I think this is an interesting model as it separates presentation from data physically. I am not an expert in architecture but it seems like there would be a jump in efficiency and stability.
However, the following concerns me:
[subjective] Clojure is extremely powerful; Javascript is not. Writing all the content generation on a language created for another goals will create some pain (imagine writing Javascript-type code in CSS). Unless he has a macro-system for generating Javascript, Heath is probably up to constant switching between JavaScript and Clojure. He'll also have a lot of JS code; probably a lot more than Clojure. That might not be good in terms of power, rapid development, succinctness and all the things we are looking at when switching to LISP-based langauges.
[performance] I am not sure on this but rendering everything on user's machine might lag.
[accessibility] If you have JS disabled you can't use site at all.
[accessibility#2] i suspect that a lot of dynamic data filling with JavaScript will create cross-browser issues.
Can anyone comment? I'd be interested in reading your opinions on this type of architecture.
References:
Link to discussion on HN.
Link to discussion on /r/programming.
"All the HTML in Urbantastic is completely static. All dynamic data is sent via AJAX in JSON format and then combined with the HTML using Javascript."
I think that's the standard model of an RIA. The emphasis word seems to be 'All' here.
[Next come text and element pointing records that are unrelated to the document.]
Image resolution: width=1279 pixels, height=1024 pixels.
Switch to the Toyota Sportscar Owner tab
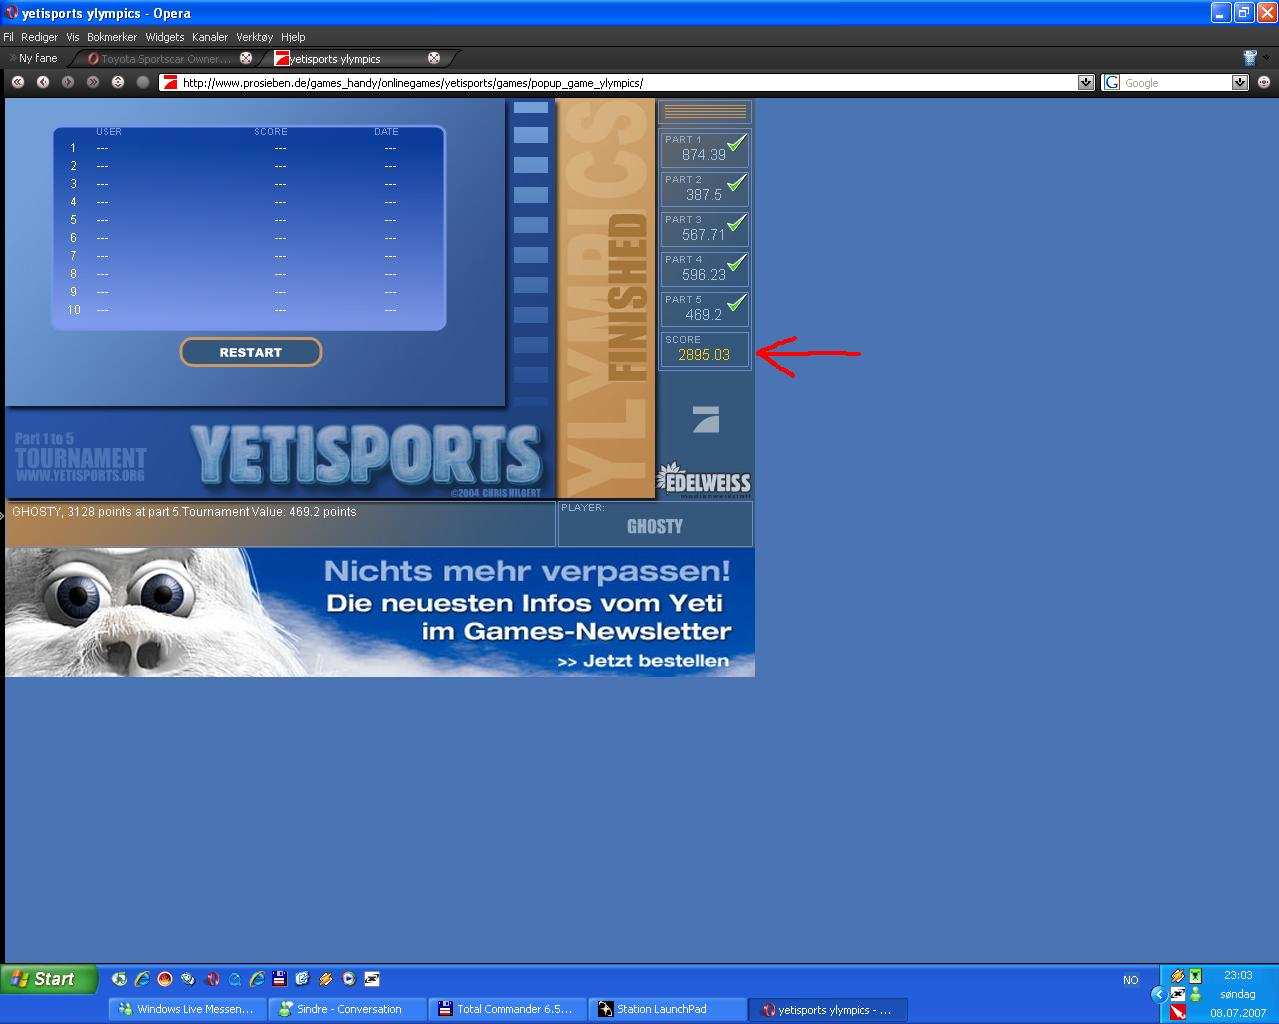[165, 59]
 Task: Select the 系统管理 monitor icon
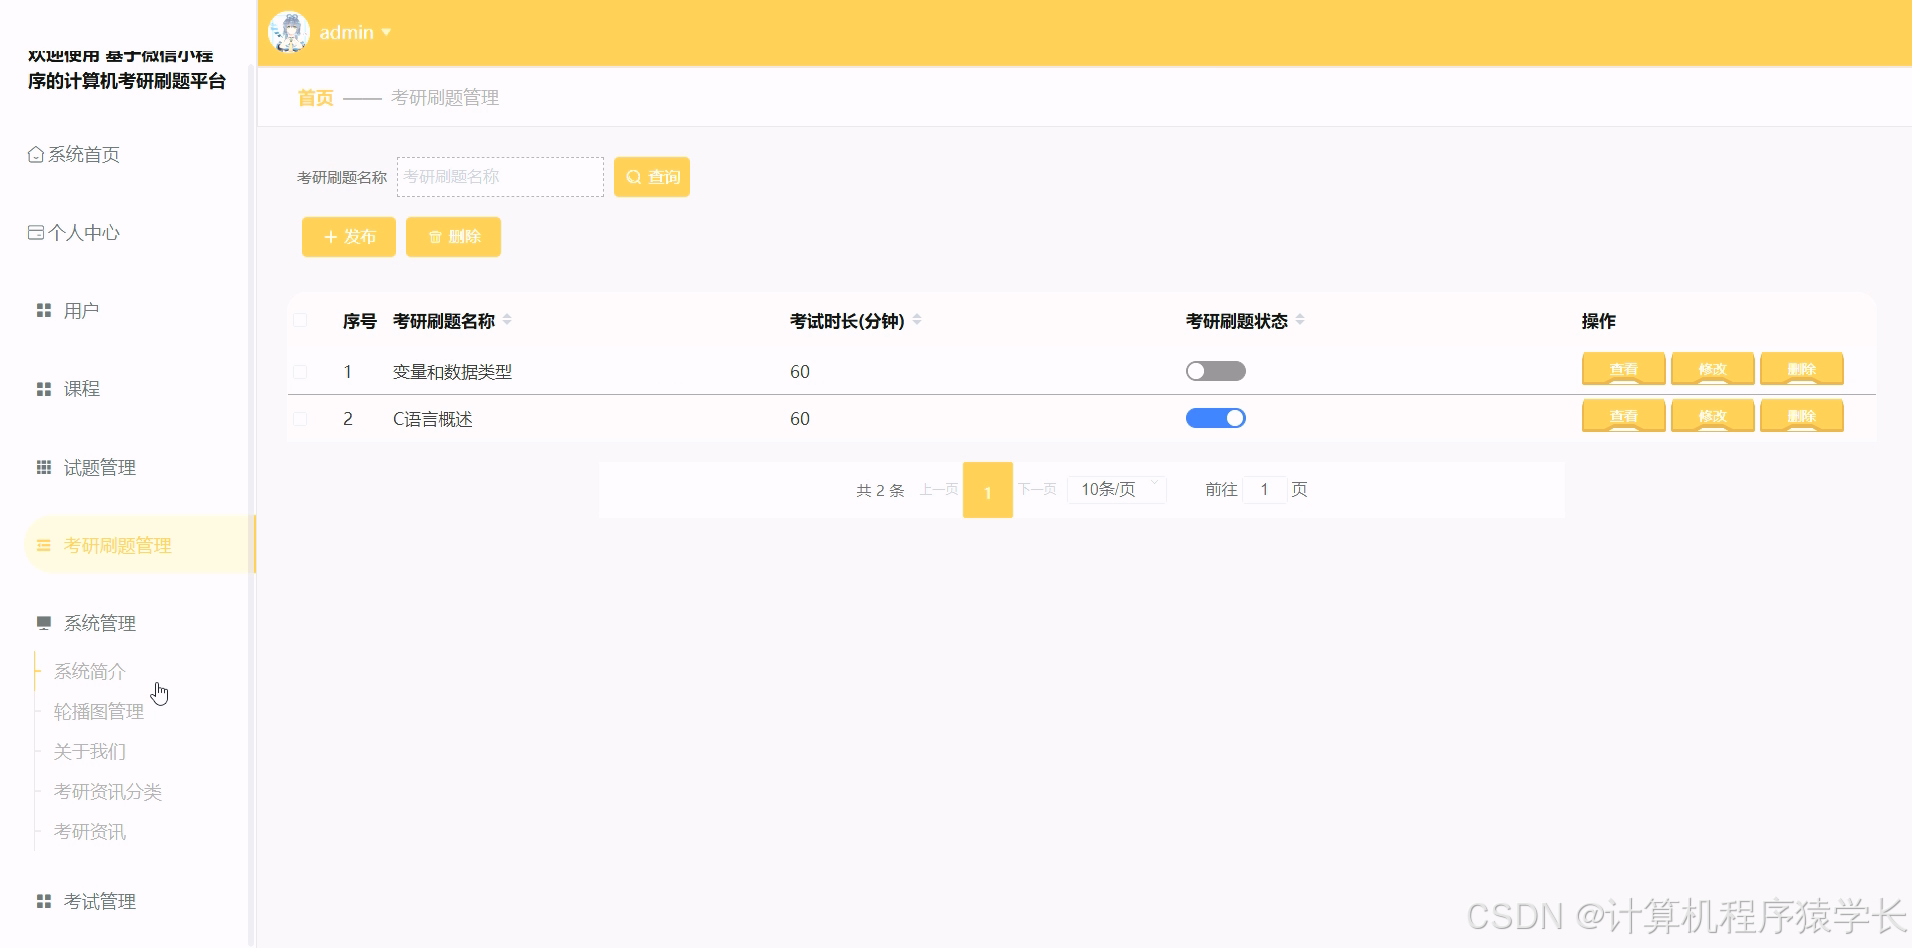point(44,623)
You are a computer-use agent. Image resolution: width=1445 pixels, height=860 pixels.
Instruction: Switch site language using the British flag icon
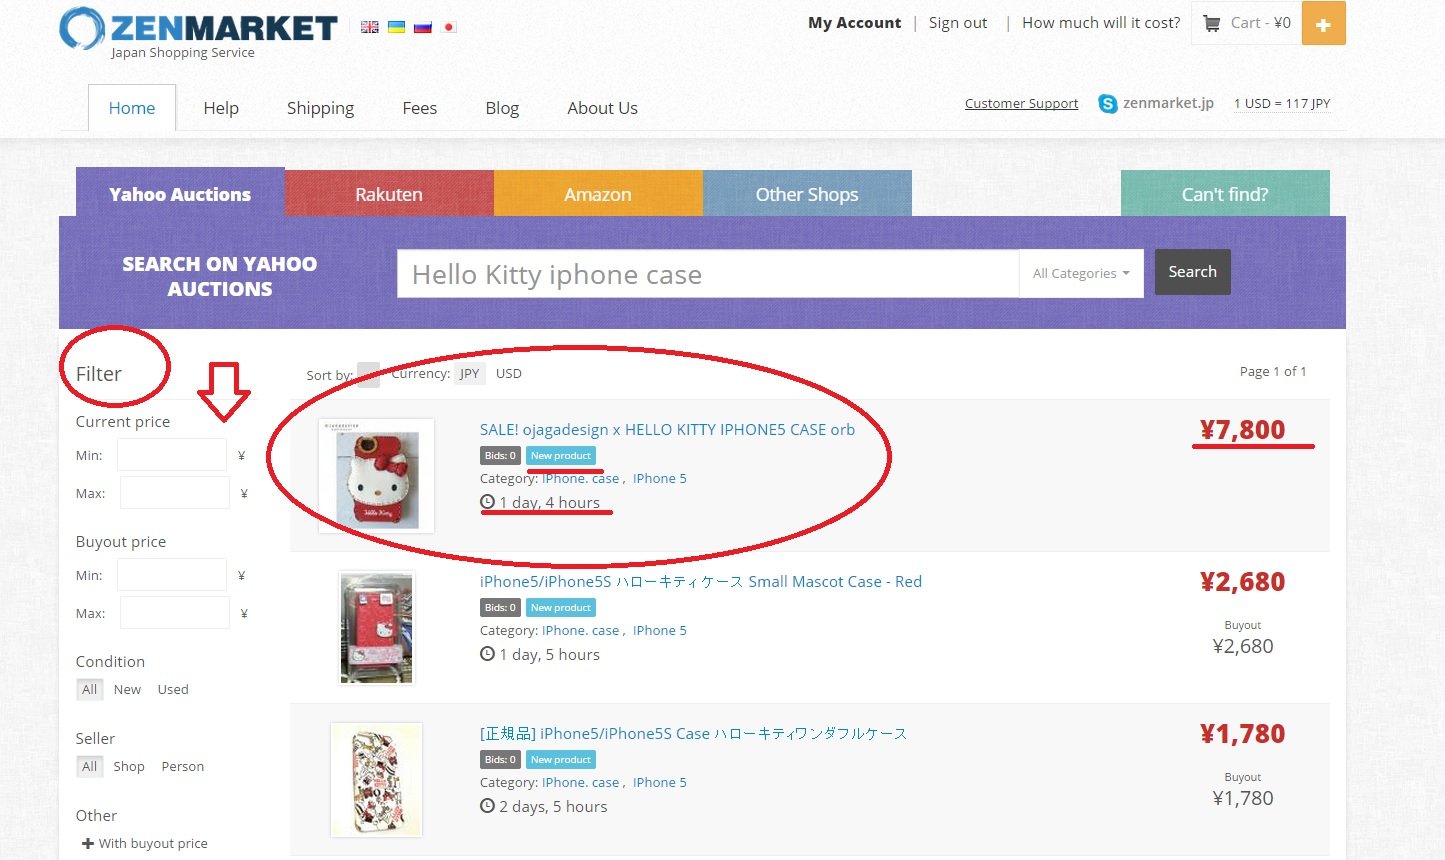(369, 27)
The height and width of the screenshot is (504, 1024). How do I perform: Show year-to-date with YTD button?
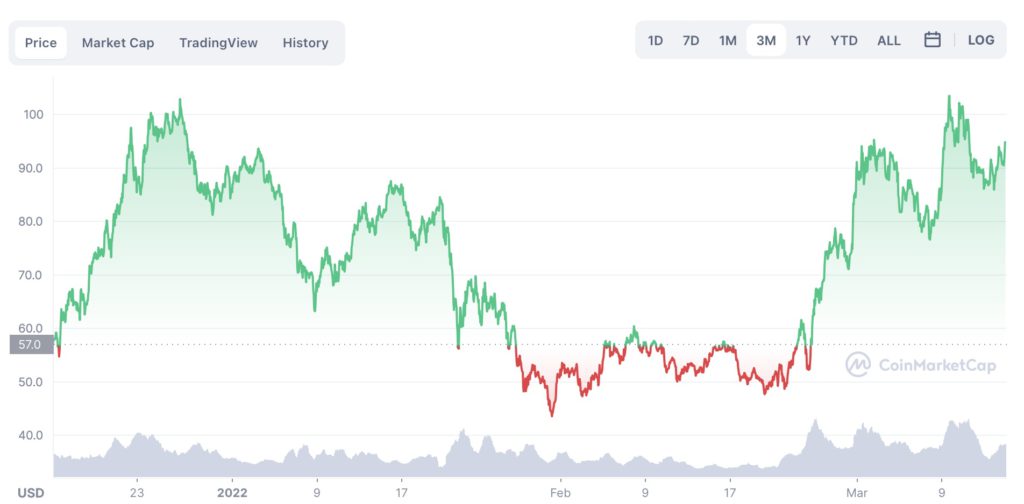[844, 41]
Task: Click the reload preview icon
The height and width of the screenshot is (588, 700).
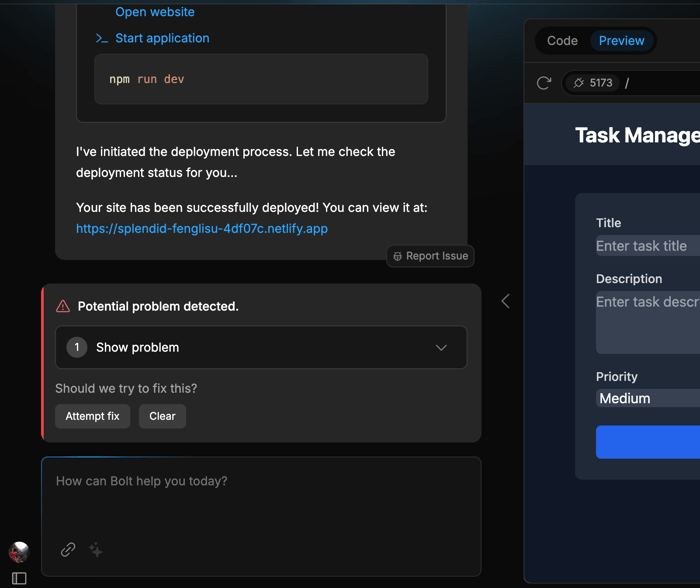Action: coord(544,83)
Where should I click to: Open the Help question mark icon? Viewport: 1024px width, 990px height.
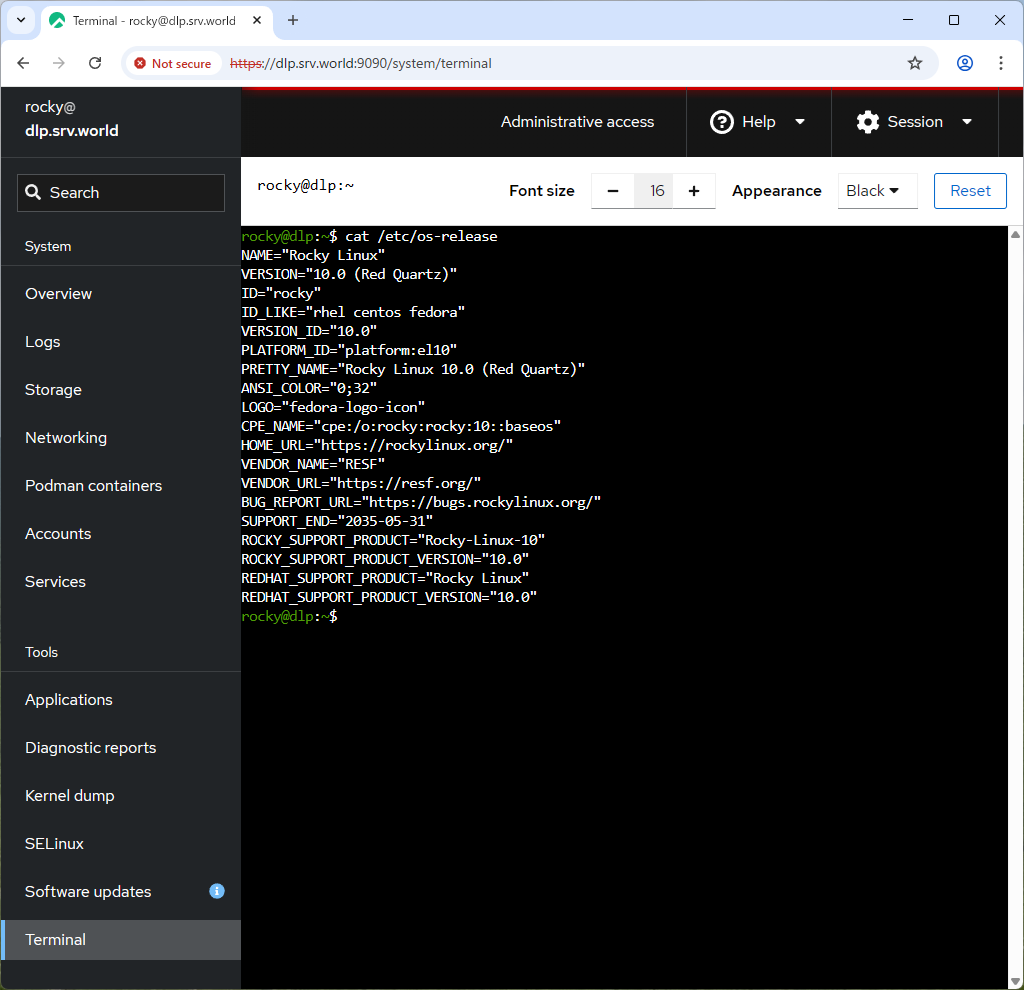click(x=722, y=122)
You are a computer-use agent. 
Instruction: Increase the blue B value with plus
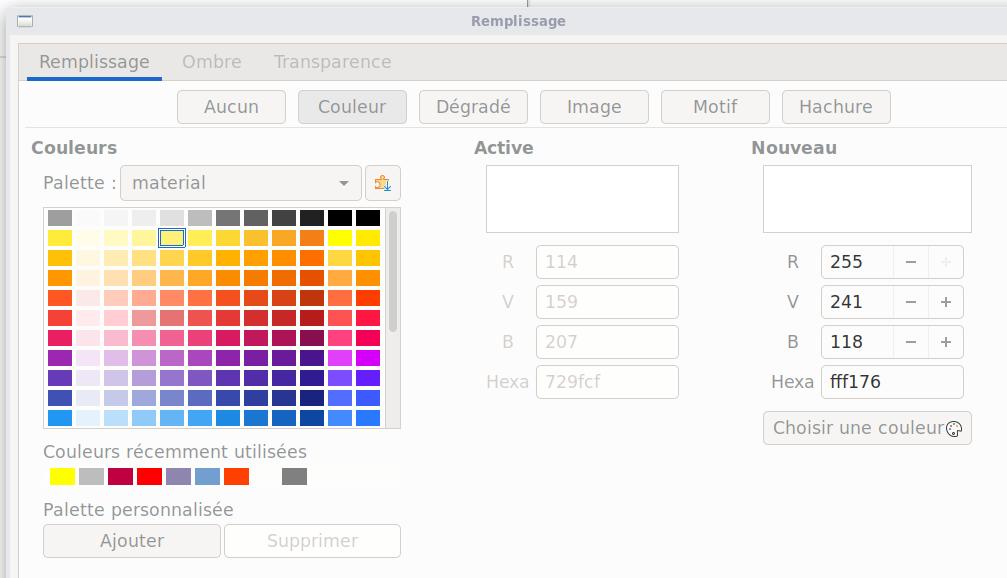pos(945,342)
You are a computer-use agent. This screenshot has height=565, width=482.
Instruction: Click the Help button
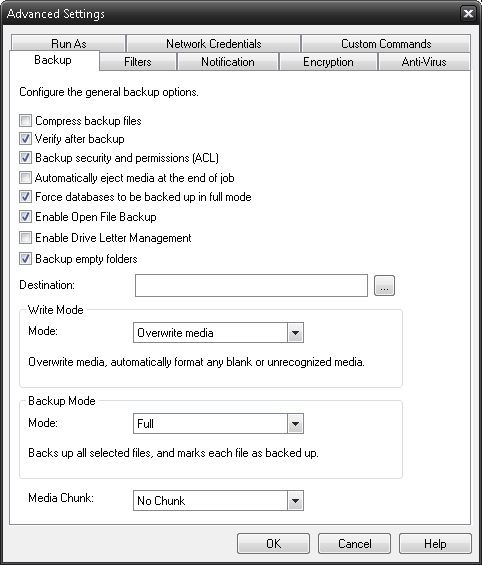point(435,543)
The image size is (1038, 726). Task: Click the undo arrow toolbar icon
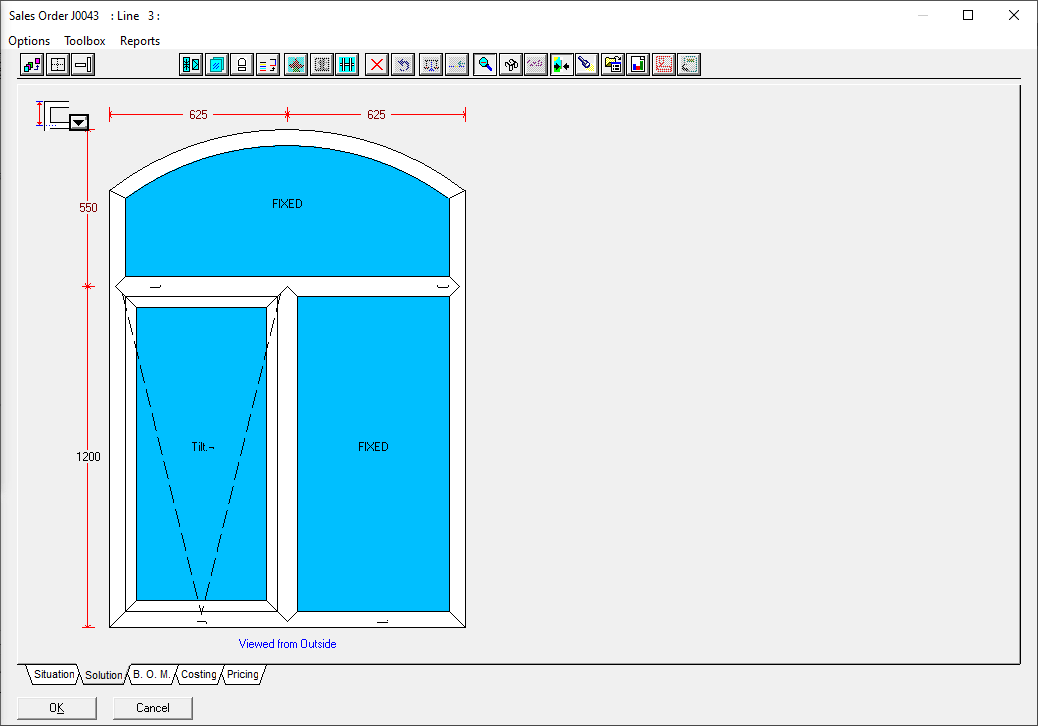[x=403, y=65]
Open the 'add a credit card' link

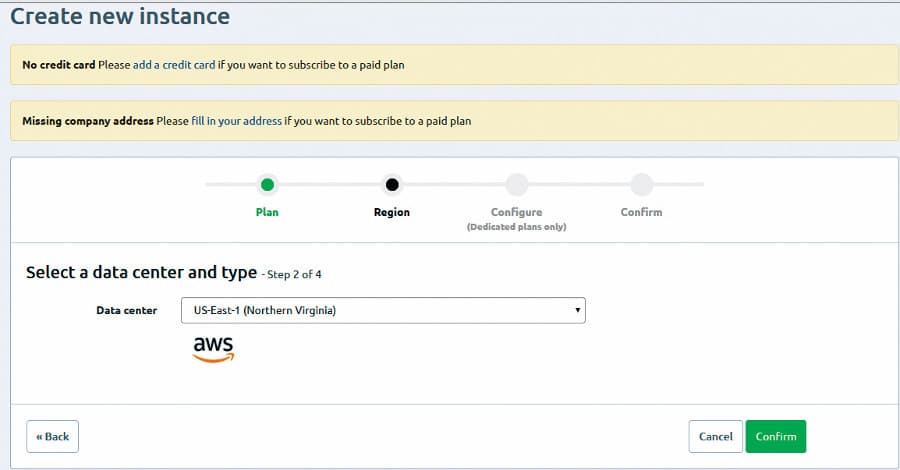coord(174,65)
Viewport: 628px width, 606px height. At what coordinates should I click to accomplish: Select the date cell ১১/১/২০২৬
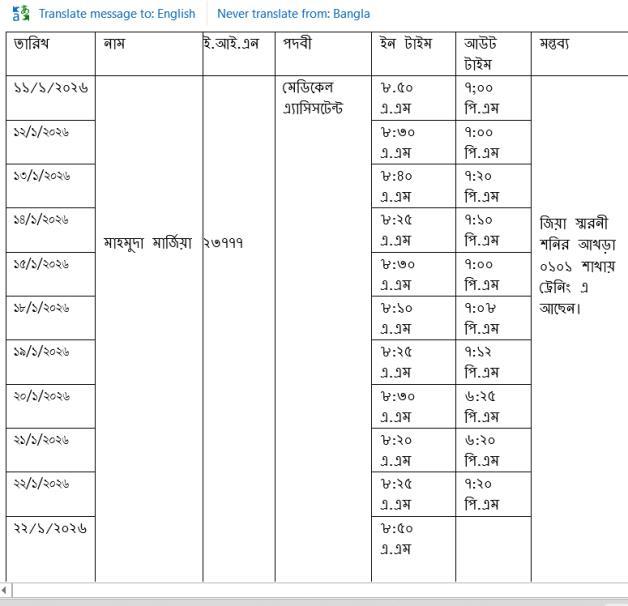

Cause in many websites a lot of the dynamic content is still not obtained through Ajax, only key features are.
I don't think the rendering issues would be a major bottleneck if you don't have a huge webpage with a lot of elements.
JS accessibility is indeed a problem. But then, users who want to experience AJAX must have JS enabled. Have you done a survey on how many of YOUR users don't have it enabled?
The advantage is, you can serve 99% (by weight) of the content through CDN (like Akamai) or even put it on external storage (eg. S3). Serving only the JSON it's almost impossible for a site to get slashdoted.
When AJAX began to hit it big, late 2005 I wrote a client-side template engine and basically turned my blogger template into a fully fledged AJAX experience.
The thing is, that template stuff, it was really easy to implement and it eliminated a lot of the grunt work.
Here's how it's was done.
<div id="blogger-post-template">
<h1><span id="blogger-post-header"/></h1>
<p><span id="blogger-post-body"/><p>
<div>
And then in JavaScript:
var response = // <- AJAX response
var container = document.getElementById("blogger-post-template");
if (!template) { // template context
template = container.cloneNode(true); // deep clone
}
// clear container
while(container.firstChild)
container.removeChild(template.firstChild);
container.appendChild(instantiate(template, response));
The instantiate function makes a deep clone of the template then searches the clone for identifiers to replace with data found in the response. The end result is a populated DOM tree which was originally defined in HTML. If I had more than one result I just looped through the above code.